This discussion is archived
4 Replies Latest reply: Jul 19, 2013 2:24 PM by Barbara Boehmer RSS

String comparison using regex

23fbd40c-af91-4ac9-aade-c8afeec630bd Newbie
Currently Being Moderated

I try to develop a string compare with tiny substrings to have a value for similarity.

That is not a problem if you use loops. But I wanted to do so with (recursive) RegEx.

 

An example:

If I have the two Names 'Indiana Jones' and 'John Dow'. I then want to count these substring which are identically.

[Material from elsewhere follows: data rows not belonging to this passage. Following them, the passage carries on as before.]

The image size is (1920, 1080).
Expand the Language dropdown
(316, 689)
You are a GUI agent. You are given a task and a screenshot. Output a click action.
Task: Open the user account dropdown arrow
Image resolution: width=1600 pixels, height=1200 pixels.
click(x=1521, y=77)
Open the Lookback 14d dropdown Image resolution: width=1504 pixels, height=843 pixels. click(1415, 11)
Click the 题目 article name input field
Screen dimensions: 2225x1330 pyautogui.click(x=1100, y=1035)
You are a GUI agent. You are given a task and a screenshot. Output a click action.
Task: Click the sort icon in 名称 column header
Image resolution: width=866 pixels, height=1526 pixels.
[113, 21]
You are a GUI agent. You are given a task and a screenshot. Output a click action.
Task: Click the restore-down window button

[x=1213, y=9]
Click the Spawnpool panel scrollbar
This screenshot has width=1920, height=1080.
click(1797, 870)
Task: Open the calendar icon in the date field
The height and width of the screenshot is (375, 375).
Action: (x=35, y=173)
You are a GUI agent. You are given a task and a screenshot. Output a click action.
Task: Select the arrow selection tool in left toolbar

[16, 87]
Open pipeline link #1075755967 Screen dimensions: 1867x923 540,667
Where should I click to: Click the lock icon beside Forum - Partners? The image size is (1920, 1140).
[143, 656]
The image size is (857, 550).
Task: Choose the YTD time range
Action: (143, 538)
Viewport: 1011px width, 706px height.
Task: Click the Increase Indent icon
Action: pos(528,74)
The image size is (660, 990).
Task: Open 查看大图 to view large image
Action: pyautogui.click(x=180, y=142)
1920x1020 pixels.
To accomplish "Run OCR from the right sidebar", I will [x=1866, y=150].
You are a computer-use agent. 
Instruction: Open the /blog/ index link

next you cut each name in two letter substrings like 'In', 'nd', 'di', 'ia', 'an', 'na', 'Jo', 'on', 'ne', 'es' and 'Jo', 'oh', 'hn', 'Do', 'ow'. Now I want do count the identical substrings out of MAX(COUNT(substrings_name1),COUNT(substrings_name1)). So I have a value for comparison.

 

Does anybody have an idea how the RegEx have to look like.

 

Many thanks in advance.

Steffen

  • 1. Re: String comparison using regex
    Barbara Boehmer Oracle ACE
    Currently Being Moderated

    If you are trying to create a function to count the identical two-character sub-strings between two strings and return the percentage of total sub-strings in the longest of the strings, then the following demonstrates a couple of methods.  I did not include two-character strings with a space, as in the examples that you provided.  It also shows the results for other methods of comparing names or strings using the utl_match package.

     

    SCOTT@orcl_11gR2> CREATE OR REPLACE FUNCTION string_compare

      2    (p_string1     IN VARCHAR2,

      3      p_string2     IN VARCHAR2)

      4    RETURN            NUMBER

      5  AS

      6    v_similarity        NUMBER;

      7  BEGIN

      8    SELECT ROUND ((COUNT(*) /

      9          GREATEST

    10            (LENGTH (p_string1) - 1 - (REGEXP_COUNT (p_string1, ' ') * 2),

    11             LENGTH (p_string2) - 1 - (REGEXP_COUNT (p_string2, ' ') * 2)))

    12          * 100)

    13    INTO   v_similarity

    14    FROM   (SELECT SUBSTR (p_string1, COLUMN_VALUE, 2) string1

    15             FROM   DUAL,

    16                TABLE

    17              (CAST

    18                 (MULTISET

    19                    (SELECT LEVEL

    20                     FROM   DUAL

    21                     CONNECT BY LEVEL <= (LENGTH (p_string1) - 1))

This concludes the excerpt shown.